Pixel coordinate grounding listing

*** Block opens ***

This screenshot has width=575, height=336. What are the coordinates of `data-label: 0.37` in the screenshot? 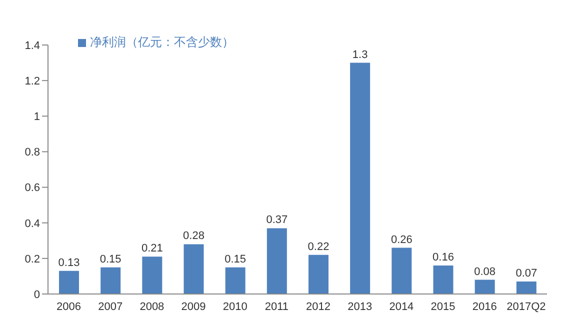 It's located at (277, 220).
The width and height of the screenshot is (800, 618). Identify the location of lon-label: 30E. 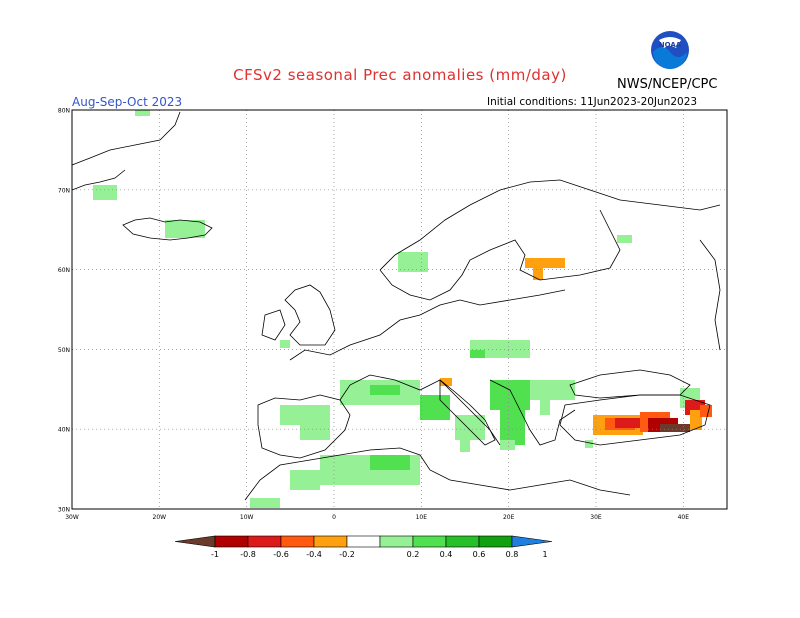
(596, 518).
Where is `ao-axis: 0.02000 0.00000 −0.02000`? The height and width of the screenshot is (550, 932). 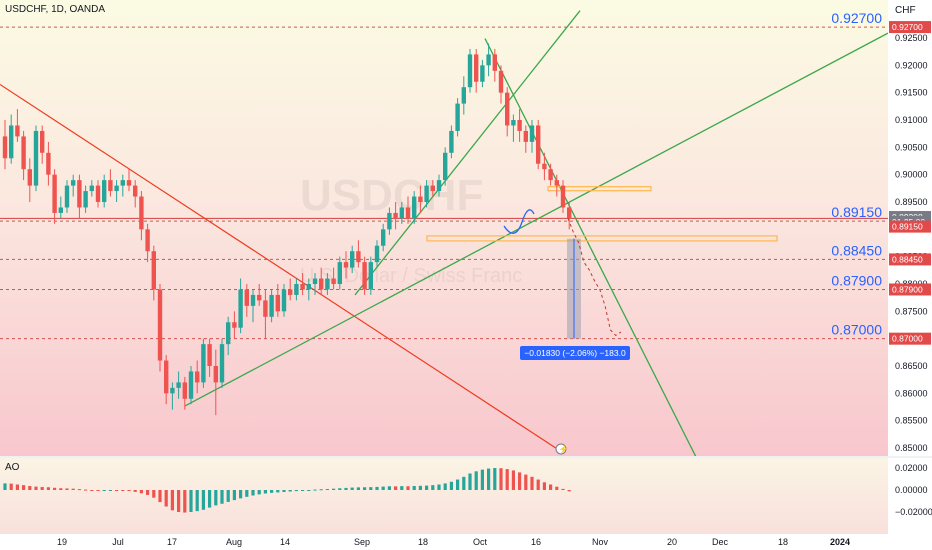
ao-axis: 0.02000 0.00000 −0.02000 is located at coordinates (914, 490).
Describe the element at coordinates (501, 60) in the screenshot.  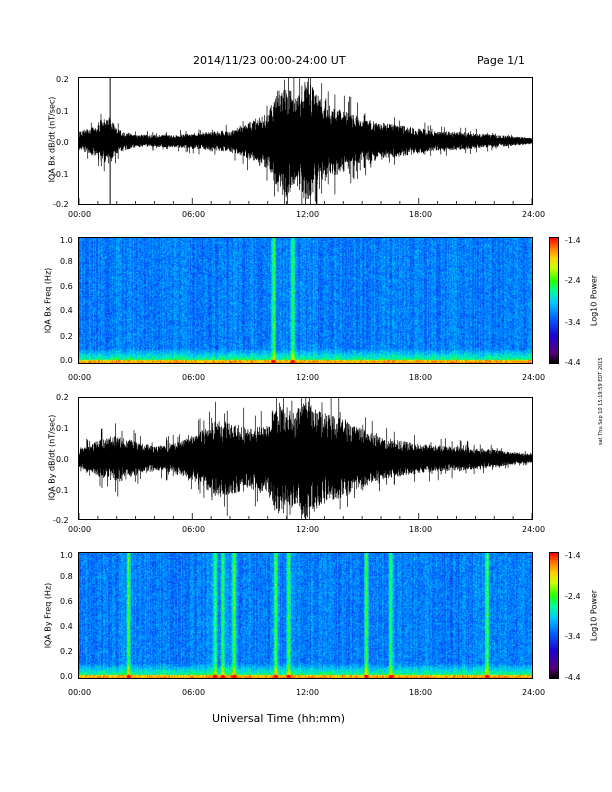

*** Block closes ***

ACTIVITY
Rewrite the part of the listing that starts with the line containing "is (550, 932)." and runs through the end of the listing, replacing "screenshot" with "image" and keeping everything else the same. Leave the pictures out of your answer.

FINISHED TASK
Where is `ao-axis: 0.02000 0.00000 −0.02000`? The height and width of the image is (550, 932). 
ao-axis: 0.02000 0.00000 −0.02000 is located at coordinates (914, 490).
Describe the element at coordinates (501, 60) in the image.  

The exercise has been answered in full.